◆ **SET EXERCISE 1**: Substitute "Screen size" for "Screen dimensions" throughout the stretch of the records from the line containing "Given: Expand the Press folder chevron" through the line containing "The width and height of the screenshot is (1080, 851).". Return only those lines and leave everything else in them unchanged.

◆ **TEXT SHOWN**:
Gerard's research focusses on social, cultural, and political aspects of digital technologies, especially the Internet and mobile media and communication, and disability and accessibility. He has published 20 books and over 170 journal articles and book chapters.

As well as his academic roles, Goggin has had a twenty-year involvement in communications and telecommunications policy, including appointments as a board member of the Disability Studies and Research Institute (DsaRI), foundation board member of the peak organization Australian Consumer Communication Action Network (ACCAN), deputy chair of the self-regulatory body Telephone Information Services Standards Council (TISSC), and member of the Australian e-Research Infrastructure Council (AeRIC).

Gerard is a pioneering figure in mobile communication and media studies. His key books are Global Mobile Media (2011) and Cell Phone Culture (2006), as well as the edited collections Mobile Technology and Place (2012), Mobile Technology: From Telecommunications to Media (2009), and Mobile Phone Cultures (2008). In 2014, he will publish the Routledge Companion to Mobile Media (with Larissa Hjorth) and Locative Media (with Rowen Wilken). Gerard edits the Oxford University Press Studies in Mobile Communication series (with Rich Ling), and is on the board of the Sage journal Mobile Media and Communication. Currently, Gerard is working with Sydney colleagues Dr Tim Dwyer and Dr Fiona Martin on an international project researching mobile Internet and its implications for media policy (supported by an ARC Discovery grant).

◆ **PROVIDED ENTRIES**:

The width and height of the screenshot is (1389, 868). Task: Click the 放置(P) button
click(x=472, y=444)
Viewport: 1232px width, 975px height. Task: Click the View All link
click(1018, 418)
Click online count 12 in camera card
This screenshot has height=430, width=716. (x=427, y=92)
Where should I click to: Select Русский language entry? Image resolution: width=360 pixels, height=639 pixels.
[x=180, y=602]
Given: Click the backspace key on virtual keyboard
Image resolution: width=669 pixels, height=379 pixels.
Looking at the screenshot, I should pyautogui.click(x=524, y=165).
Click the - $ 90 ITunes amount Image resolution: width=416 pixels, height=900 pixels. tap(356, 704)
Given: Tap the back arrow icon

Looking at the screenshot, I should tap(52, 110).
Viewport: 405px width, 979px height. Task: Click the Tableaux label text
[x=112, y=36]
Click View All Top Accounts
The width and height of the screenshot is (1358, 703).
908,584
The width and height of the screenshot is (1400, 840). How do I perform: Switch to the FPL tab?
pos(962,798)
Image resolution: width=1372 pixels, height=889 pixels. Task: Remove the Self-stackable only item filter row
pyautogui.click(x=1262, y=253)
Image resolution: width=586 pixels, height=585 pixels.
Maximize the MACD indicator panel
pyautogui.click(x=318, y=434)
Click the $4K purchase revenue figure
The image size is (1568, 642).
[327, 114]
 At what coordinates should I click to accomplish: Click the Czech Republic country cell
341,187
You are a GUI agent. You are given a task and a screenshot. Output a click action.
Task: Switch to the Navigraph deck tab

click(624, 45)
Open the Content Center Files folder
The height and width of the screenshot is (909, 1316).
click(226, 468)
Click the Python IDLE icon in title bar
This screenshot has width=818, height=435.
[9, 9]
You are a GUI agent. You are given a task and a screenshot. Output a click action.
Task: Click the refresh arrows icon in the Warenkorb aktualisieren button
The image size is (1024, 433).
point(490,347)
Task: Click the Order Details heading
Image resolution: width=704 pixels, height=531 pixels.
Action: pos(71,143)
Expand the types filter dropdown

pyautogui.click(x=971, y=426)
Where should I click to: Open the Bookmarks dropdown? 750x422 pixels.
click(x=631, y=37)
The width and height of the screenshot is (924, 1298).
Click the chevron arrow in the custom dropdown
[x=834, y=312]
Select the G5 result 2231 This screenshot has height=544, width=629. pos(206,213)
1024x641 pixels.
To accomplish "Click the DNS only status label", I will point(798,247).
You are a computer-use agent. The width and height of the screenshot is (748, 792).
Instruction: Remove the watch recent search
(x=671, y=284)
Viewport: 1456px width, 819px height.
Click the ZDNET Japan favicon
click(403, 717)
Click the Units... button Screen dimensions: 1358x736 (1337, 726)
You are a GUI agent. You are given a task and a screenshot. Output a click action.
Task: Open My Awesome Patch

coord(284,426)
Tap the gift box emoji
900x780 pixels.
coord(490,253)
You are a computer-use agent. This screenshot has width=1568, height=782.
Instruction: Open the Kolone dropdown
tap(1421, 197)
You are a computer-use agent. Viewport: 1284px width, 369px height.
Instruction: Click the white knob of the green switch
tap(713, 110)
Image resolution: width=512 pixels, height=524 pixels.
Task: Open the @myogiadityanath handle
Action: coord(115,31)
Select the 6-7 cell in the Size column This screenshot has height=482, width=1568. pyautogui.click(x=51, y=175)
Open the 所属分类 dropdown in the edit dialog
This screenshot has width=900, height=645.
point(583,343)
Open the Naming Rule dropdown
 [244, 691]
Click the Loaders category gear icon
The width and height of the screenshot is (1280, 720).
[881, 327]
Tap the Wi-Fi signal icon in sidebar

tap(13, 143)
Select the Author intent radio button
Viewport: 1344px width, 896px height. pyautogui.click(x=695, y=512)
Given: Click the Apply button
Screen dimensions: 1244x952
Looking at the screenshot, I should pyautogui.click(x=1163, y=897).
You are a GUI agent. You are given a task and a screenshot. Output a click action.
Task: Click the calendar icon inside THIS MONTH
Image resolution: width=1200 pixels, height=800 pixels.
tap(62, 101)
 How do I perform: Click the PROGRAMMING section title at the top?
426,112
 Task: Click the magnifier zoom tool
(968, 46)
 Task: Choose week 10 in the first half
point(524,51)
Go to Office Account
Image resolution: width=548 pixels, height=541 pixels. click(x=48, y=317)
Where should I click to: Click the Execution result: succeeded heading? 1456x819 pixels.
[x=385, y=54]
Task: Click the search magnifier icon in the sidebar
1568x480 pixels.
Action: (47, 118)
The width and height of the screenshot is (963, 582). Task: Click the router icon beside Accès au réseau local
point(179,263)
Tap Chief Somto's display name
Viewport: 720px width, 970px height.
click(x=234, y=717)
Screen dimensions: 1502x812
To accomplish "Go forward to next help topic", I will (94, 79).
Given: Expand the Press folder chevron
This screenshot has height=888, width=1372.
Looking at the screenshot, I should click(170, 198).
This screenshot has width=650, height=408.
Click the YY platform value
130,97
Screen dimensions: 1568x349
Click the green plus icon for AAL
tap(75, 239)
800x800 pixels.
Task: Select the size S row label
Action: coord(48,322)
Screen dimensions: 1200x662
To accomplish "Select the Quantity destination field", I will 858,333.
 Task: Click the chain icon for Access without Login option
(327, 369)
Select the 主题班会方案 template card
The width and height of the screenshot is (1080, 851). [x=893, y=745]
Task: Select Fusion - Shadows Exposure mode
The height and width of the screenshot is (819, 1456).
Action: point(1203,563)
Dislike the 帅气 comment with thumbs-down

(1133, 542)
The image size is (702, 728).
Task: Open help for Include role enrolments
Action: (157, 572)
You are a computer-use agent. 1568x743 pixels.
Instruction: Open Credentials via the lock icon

◆ **SET EXERCISE 2**: Proceed with the text on Gerard Goggin's research and career, starting right after its final sentence.

◆ **TASK RESULT 1**:
Given: Expand the Press folder chevron
This screenshot has height=888, width=1372.
Looking at the screenshot, I should click(170, 198).
This screenshot has width=650, height=408.
Click the YY platform value
130,97
Screen size: 1568x349
Click the green plus icon for AAL
tap(75, 239)
800x800 pixels.
Task: Select the size S row label
Action: coord(48,322)
Screen size: 1200x662
To accomplish "Select the Quantity destination field", I will 858,333.
 Task: Click the chain icon for Access without Login option
(327, 369)
Select the 主题班会方案 template card
The width and height of the screenshot is (1080, 851). [x=893, y=745]

◆ **TASK RESULT 2**:
Gerard has a longstanding interest in Internet cultures and histories, as seen in key publications Virtual Nation: The Internet in Australia (2004), Internationalizing Internet Studies: Beyond Anglophone Paradigms (2009; with Mark McLelland), and a special issue of Media International Australia on Australian Internet histories (co-edited with Jock Given).

Gerard is working on a comparative, cultural history of the Internet in Australia and Asia-Pacific, with colleagues Mark McLelland (Wollongong), Haiqing Yu (UNSW), and Kwangsuk Lee (Seoul Tech) ? a project supported by an ARC Discovery grant. He is also a chief investigator on the ARC Linkage project Spreading Fictions: distributing stories in the online age, led by Jock Given (Swinburne), in collaboration with ABC and Screen Australia.

A key area of Gerard's research is disability, an interest he has had since working with disability activists and organizations in the telecommunications in the early 1990s. Gerard has an international reputation for his work with the late Christopher Newell, especially the prize-winning book Disability in Australia (2005) and Digital Disability (2003), as well as many papers on aspects of disability, society, media and culture. Gerard's book Disability and the Media (co-authored with Katie Ellis) will be published by Palgrave Macmillan in 2014.

With Sydney colleague Dinesh Wadiwel, and Disability Australia Incorporated (PWDA), he is developing a disability rights research capacity, which aims to identify emerging rights relevant research needs within a changing political and social policy landscape, and share expertise between researchers and civil society practitioners (a project supported by the Sydney Social Justice Research Network).